PROBLEM DETAILS: Match the word "share". Return each line of the data below where it appears.

(Stored records)
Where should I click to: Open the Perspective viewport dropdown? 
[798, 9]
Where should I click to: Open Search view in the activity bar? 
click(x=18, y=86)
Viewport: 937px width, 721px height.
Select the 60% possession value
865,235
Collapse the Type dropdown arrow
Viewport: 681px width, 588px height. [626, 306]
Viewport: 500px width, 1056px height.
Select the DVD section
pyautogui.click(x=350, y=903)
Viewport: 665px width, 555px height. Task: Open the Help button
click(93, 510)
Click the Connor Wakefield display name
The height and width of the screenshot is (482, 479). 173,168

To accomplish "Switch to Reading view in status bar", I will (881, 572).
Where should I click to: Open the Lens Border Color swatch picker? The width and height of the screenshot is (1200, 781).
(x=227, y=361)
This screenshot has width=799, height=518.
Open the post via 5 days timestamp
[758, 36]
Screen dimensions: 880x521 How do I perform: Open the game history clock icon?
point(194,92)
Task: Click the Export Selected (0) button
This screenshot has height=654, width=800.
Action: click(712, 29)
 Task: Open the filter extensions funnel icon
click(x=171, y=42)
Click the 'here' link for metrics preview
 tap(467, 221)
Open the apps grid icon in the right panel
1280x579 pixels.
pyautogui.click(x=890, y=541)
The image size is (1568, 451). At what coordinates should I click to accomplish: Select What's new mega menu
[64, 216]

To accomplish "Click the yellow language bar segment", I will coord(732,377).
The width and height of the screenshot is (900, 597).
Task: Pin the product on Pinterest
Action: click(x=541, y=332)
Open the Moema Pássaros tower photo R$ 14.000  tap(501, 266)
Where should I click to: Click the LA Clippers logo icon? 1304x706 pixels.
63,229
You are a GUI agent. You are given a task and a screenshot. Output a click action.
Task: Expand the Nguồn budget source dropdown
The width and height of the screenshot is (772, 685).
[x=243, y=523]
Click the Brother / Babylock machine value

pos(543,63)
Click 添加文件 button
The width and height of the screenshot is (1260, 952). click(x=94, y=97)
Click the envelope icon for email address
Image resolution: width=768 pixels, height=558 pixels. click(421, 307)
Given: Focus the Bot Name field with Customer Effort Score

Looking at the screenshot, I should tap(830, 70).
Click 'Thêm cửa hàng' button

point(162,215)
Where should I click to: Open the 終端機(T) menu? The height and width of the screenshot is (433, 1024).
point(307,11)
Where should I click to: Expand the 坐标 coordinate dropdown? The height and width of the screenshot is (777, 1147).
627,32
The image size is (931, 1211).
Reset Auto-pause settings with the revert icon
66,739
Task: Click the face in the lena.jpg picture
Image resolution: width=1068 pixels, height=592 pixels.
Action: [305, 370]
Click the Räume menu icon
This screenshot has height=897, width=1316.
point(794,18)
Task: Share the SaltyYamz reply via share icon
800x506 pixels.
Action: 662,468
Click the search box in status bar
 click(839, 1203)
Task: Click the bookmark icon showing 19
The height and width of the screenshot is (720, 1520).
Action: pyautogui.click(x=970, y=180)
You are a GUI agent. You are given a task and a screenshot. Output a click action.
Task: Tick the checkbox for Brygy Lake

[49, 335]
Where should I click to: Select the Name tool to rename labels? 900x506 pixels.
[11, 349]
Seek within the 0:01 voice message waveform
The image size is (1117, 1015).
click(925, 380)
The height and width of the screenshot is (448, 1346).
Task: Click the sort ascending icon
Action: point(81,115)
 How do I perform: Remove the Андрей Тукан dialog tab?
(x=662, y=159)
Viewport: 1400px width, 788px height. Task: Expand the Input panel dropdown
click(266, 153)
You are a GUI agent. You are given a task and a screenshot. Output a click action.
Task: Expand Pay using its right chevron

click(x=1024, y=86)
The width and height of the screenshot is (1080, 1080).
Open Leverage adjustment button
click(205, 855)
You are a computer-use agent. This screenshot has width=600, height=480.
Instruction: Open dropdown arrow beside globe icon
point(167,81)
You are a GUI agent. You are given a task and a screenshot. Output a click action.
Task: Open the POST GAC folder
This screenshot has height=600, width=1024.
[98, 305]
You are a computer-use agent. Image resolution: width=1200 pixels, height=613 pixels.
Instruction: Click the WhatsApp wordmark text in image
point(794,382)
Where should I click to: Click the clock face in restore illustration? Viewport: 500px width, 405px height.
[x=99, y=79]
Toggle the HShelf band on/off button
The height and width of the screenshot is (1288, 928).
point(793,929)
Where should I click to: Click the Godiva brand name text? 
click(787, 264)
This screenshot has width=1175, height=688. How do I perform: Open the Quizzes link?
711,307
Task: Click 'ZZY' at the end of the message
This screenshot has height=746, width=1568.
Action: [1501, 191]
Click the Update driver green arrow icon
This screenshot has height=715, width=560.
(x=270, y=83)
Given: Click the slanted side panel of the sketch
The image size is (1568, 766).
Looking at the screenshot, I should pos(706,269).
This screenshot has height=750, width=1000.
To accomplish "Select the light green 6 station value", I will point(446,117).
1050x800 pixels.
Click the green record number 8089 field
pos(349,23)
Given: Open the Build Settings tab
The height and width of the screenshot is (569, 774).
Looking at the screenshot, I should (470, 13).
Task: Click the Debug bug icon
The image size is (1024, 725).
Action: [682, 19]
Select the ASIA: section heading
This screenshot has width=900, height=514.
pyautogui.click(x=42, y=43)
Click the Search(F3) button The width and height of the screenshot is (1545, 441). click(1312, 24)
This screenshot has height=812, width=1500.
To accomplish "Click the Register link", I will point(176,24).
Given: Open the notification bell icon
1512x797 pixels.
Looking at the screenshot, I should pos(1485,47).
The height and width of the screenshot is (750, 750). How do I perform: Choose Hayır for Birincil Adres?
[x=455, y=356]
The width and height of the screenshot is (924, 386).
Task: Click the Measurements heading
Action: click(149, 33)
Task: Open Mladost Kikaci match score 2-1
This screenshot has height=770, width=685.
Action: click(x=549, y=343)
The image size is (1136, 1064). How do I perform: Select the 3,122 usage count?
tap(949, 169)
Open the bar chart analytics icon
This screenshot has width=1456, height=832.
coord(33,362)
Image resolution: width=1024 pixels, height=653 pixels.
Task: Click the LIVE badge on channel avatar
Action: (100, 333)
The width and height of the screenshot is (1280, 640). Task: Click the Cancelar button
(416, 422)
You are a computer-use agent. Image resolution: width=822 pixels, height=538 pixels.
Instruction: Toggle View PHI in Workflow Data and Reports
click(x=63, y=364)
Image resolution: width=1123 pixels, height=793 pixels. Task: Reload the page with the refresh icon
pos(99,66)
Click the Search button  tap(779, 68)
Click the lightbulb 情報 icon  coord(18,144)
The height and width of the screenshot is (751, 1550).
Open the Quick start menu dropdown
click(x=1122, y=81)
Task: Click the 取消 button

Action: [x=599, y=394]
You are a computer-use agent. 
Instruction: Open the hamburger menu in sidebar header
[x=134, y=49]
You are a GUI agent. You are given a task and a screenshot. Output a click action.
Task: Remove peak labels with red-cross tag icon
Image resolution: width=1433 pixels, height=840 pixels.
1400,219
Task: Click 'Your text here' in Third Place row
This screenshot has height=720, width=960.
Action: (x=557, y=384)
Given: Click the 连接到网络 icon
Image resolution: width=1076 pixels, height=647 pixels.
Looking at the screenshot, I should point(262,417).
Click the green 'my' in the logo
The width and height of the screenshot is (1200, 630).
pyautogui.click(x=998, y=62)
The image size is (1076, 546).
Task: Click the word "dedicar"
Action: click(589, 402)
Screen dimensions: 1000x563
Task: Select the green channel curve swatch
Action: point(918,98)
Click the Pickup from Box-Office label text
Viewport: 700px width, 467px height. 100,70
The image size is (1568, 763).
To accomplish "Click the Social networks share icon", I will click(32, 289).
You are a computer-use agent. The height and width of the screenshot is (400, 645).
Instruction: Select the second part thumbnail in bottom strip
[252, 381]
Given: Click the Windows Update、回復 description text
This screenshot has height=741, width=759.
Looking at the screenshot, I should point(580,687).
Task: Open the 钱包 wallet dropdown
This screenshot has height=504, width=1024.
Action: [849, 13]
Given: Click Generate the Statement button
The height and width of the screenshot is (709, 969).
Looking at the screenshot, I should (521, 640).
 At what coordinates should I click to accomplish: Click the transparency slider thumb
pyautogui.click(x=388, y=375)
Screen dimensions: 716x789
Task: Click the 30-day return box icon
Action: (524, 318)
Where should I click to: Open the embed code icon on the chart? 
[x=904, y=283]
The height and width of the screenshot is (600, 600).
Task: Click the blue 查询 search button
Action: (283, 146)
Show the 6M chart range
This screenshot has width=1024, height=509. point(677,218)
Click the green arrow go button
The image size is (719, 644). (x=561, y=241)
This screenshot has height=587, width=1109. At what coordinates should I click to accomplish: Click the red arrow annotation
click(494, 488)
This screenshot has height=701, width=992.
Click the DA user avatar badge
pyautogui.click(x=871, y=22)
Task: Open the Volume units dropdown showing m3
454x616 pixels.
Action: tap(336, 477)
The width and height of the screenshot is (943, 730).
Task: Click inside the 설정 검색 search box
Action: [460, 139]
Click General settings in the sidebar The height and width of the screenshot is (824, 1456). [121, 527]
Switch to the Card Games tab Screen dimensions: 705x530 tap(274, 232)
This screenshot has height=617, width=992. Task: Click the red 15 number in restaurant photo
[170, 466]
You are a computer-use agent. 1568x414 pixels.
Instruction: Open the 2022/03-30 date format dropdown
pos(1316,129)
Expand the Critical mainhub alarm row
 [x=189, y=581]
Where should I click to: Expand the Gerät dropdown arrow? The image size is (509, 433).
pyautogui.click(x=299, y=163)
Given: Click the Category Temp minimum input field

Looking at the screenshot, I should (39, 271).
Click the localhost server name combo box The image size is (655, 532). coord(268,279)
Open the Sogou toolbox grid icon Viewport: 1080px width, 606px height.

OUTPUT FOR THIS TASK:
Task: Share the SaltyYamz reply via share icon
To accomplish "Click the Social networks share icon", I will click(32, 289).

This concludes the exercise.